1. Everything in Australia tries to kill you.

It’s a common belief that everything in Australia is just waiting for the chance to bite. While it’s true that we have the highest number of deadly snakes of any other country in the world, and are home to more than 2,000 species of spiders, the dangers of Australian wildlife are grossly over exaggerated, and it’s much more hype than actual reality.

Yes, Australia is possibly the only place on earth you’re likely to see a python swallow a salt-water crocodile whole. And we do have a snail that can fire a poison dart. But I could easily make the same case about the United States: cougars stalk mountain bikers, grizzly bears invite themselves to dinner in your backyards, and rattlesnakes join joggers on jaunts through the Californian mountainside.

Realistically, in Australia you’re more likely to be eaten by a domestic cat than by a shark, and bees pose more of a threat throughout Australia than our spiders do. The real dangers you should be worried about in Australia are crossing the road (FYI we drive on the left), ocean currents, and the sun.

2. We all drink Fosters.

Let’s get this out of the way quickly; Fosters might be an Australian brand, but let me assure you, it’s certainly NOT an Australian beer. Ordering it will ruin your attempt at pretending to be Australian.
● ● ● ● ● ● ●
** Set exercise 1 **
Please rewrite the paragraph beginning "Realistically, in Australia" in the article on myths about Australia above as a short list that keeps its main facts.
** Set exercise 2 **
Decide whether each statement agrees with the article on myths about Australia. Answer yes or no, and quote the words that settle it.
(a) Australia has more deadly snakes than any other country.
(b) Australia is home to fewer than 2,000 species of spiders.
(c) The writer suggests ordering Fosters as a way to pass as Australian.
** Set exercise 3 **
Rewrite the article on myths about Australia between "1. Everything in" and "than actual reality.", inclusive, putting "arachnids" in place of "spiders".

** Given material **
● ● ● ● ● ● ●
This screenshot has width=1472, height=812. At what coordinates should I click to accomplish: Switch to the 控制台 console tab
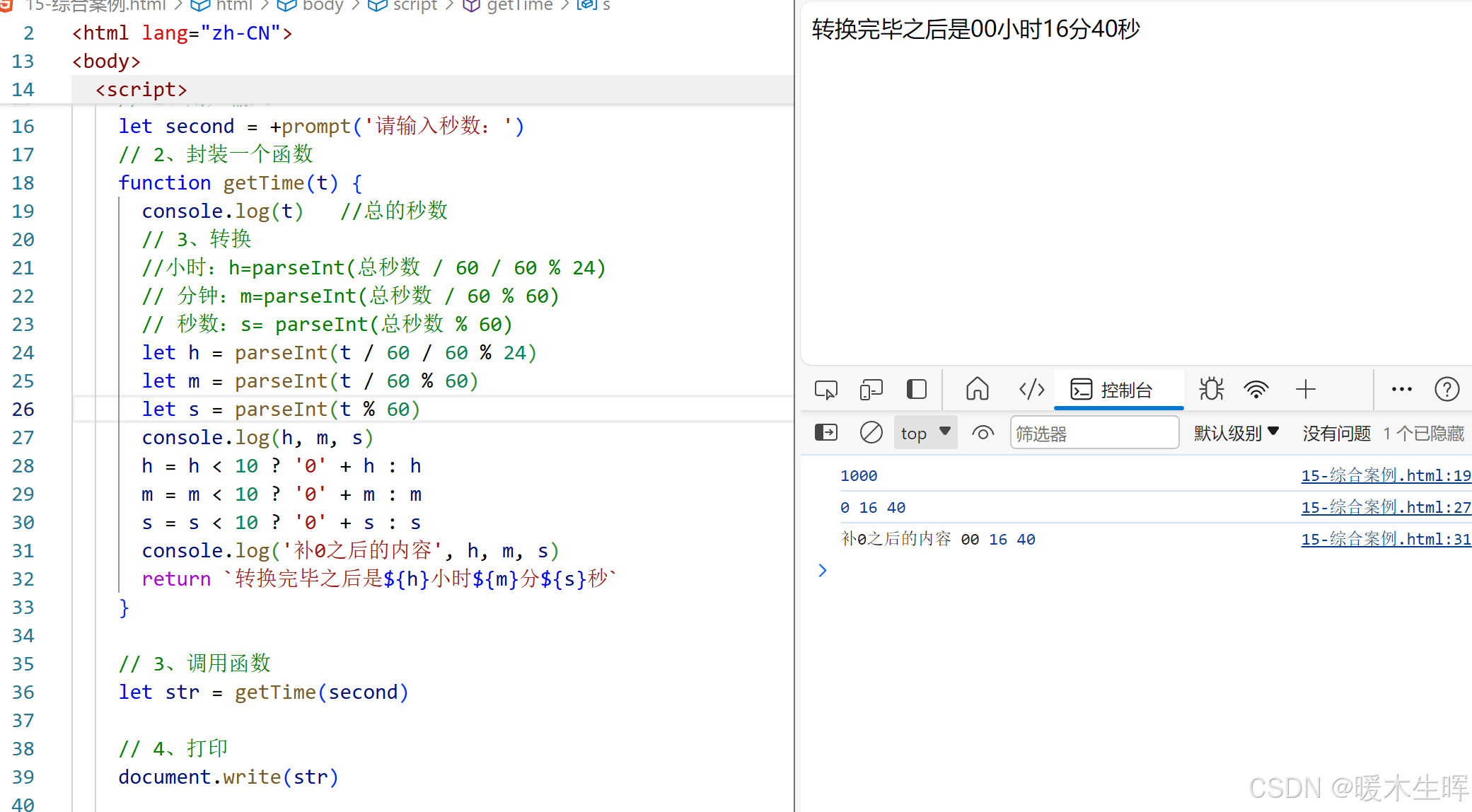click(1118, 390)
● ● ● ● ● ● ●
** Solution 1 **
- A domestic cat is more likely to eat you in Australia than a shark is.
- Across Australia, bees are a bigger threat than spiders.
- The real dangers are crossing the road (Australians drive on the left), ocean currents, and the sun.

** Solution 2 **
(a) Yes: "we have the highest number of deadly snakes of any other country in the world"
(b) No: "are home to more than 2,000 species of spiders"
(c) No: "Ordering it will ruin your attempt at pretending to be Australian."

** Solution 3 **
1. Everything in Australia tries to kill you.

It’s a common belief that everything in Australia is just waiting for the chance to bite. While it’s true that we have the highest number of deadly snakes of any other country in the world, and are home to more than 2,000 species of arachnids, the dangers of Australian wildlife are grossly over exaggerated, and it’s much more hype than actual reality.